Developed by NASA and the United States Air Force in the later part of the 20th Century, the SVS was seen as a means by which to improve cockpit situational awareness using three dimensional images to provide pilots with a clear and intuitive means of understanding their flying environment. An SVS provides situational awareness to the pilot by using terrain, obstacle, geopolitical, hydrological and other databases from a set of databases stored on board the aircraft, an image generator computer, and a display. The navigation solution is obtained through the use of GPS and inertial reference systems.

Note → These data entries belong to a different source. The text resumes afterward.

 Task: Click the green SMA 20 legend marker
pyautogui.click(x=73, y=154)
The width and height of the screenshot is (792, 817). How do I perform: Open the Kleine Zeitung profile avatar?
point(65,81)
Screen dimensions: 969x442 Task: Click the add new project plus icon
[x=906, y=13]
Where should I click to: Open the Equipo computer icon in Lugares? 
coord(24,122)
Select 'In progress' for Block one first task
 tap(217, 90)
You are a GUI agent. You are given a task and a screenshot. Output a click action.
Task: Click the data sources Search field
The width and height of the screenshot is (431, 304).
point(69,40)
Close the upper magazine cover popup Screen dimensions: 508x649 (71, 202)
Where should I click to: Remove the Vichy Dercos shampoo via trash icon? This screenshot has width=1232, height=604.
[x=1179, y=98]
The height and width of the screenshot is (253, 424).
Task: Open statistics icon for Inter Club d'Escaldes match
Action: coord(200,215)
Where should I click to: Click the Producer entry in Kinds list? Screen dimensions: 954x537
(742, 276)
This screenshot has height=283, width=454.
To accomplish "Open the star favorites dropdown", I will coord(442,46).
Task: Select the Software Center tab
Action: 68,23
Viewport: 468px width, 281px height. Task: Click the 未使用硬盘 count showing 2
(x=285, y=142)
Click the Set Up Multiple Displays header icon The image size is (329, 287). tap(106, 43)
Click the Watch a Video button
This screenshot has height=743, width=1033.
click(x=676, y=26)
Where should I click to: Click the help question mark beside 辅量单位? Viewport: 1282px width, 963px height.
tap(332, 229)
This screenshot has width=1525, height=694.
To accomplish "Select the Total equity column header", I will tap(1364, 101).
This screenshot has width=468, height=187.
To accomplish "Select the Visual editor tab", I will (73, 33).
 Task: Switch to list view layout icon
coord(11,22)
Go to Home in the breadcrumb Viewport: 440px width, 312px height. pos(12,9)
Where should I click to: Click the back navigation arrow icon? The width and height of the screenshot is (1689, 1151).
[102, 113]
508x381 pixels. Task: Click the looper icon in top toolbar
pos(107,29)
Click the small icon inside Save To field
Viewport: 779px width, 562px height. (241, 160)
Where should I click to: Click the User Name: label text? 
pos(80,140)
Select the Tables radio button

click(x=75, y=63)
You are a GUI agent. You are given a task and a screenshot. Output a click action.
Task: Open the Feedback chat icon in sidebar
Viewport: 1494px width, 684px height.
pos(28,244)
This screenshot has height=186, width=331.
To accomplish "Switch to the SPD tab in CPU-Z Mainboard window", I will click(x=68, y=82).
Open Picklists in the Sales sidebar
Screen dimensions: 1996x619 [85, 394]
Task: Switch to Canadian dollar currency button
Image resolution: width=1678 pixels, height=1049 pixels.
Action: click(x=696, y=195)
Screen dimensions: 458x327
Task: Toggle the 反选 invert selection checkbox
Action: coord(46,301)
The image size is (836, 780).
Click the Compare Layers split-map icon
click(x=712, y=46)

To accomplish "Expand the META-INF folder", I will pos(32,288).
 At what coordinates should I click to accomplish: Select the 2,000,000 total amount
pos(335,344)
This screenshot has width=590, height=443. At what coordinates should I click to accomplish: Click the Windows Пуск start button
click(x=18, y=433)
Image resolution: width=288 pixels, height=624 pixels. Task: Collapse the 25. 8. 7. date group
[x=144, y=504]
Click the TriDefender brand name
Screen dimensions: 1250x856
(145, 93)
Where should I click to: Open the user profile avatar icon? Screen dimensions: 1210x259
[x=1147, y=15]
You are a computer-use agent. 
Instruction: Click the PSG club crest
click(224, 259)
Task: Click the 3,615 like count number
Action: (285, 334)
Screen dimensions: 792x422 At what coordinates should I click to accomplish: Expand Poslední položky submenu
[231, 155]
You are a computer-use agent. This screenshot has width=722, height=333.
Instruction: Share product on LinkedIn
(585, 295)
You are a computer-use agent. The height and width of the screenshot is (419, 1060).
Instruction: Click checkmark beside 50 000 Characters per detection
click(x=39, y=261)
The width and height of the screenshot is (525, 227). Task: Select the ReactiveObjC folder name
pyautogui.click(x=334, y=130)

The projected path of the aircraft, in perspective view, is depicted using "Highway In The Sky". This provides the pilot with an instantaneous understanding of the current, as well as the future, state of the aircraft with respect to the terrain, towers, buildings and other environment features.
NASA initiated industry involvement with major avionics manufacturers in early 2000 and the first FAA certified application of a synthetic vision system occurred in 2009. Since then, many newer glass cockpit systems, such as the Garmin G1000, and the Rockwell Collins Pro Line Fusion, offer synthetic terrain. In 2017, Avidyne Corporation certified Synthetic Vision capability for all of its IFD Series GPS based Flight Management Systems. However, in an ironic historical note, recreational uses of synthetic vision with Bruce Artwick's original FS1 Flight Simulator preceded its application in aircraft.
The Carenado Synthetic Vision System is currently available direct from Carenado and Carenado resellers as a download only product (some resellers also offer a master back-up CD / DVD service for a minor additional cost). It is normally priced at US$29.95, or the equivalent on currency cross rates. The download file size is 78MB and it requires 100MB of HDD / SSD space for installation. An activation key is issued on purchase and is used during installation and the installation process is intuitive and seamless.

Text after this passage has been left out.